■ **Directive**:
Starting with the line with "The image size is (1000, 602)." and going on through the line with "(x=991, y=21)", write out every line of the data in full. Multiply each click coordinate by 0.4, round it to a whole number with halves going up, and leave every other number unchanged.

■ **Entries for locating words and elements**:
________________

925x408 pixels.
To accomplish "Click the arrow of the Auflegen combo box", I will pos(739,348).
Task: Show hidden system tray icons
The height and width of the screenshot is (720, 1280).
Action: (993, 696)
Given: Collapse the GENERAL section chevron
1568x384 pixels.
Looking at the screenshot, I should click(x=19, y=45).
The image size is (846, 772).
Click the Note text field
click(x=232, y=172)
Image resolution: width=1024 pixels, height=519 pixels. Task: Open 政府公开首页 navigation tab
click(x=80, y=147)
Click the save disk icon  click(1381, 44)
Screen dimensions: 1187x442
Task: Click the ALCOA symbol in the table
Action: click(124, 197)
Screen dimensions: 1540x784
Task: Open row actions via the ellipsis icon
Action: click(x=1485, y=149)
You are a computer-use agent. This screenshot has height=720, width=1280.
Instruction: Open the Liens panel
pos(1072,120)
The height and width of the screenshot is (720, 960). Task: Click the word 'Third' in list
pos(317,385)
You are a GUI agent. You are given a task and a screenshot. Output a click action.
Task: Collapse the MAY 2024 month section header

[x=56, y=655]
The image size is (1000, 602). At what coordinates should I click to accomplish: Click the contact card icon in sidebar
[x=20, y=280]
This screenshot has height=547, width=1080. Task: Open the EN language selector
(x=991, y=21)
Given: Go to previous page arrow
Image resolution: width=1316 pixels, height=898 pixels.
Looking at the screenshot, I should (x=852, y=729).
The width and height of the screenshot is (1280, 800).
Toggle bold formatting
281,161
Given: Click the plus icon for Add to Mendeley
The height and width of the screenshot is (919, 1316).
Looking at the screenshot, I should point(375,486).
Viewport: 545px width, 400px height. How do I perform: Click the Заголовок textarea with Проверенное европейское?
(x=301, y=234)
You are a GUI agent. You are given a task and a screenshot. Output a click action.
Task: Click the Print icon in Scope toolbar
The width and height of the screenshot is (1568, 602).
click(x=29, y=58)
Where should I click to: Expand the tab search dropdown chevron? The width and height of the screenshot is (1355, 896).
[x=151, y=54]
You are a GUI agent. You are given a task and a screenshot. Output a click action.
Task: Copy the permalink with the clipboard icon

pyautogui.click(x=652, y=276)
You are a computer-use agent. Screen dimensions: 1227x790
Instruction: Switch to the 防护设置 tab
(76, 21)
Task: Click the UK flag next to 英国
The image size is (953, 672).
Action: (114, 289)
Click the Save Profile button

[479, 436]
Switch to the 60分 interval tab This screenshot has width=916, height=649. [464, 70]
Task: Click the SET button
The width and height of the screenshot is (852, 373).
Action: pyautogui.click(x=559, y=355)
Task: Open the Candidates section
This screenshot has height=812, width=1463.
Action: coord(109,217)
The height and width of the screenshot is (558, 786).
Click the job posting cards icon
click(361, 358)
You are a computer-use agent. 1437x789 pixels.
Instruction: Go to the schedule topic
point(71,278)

________________

■ **Expected output**:
The image size is (1000, 602). At what coordinates should I click to accomplish: Click the contact card icon in sidebar
[x=8, y=112]
This screenshot has height=547, width=1080. Task: Open the EN language selector
(x=396, y=8)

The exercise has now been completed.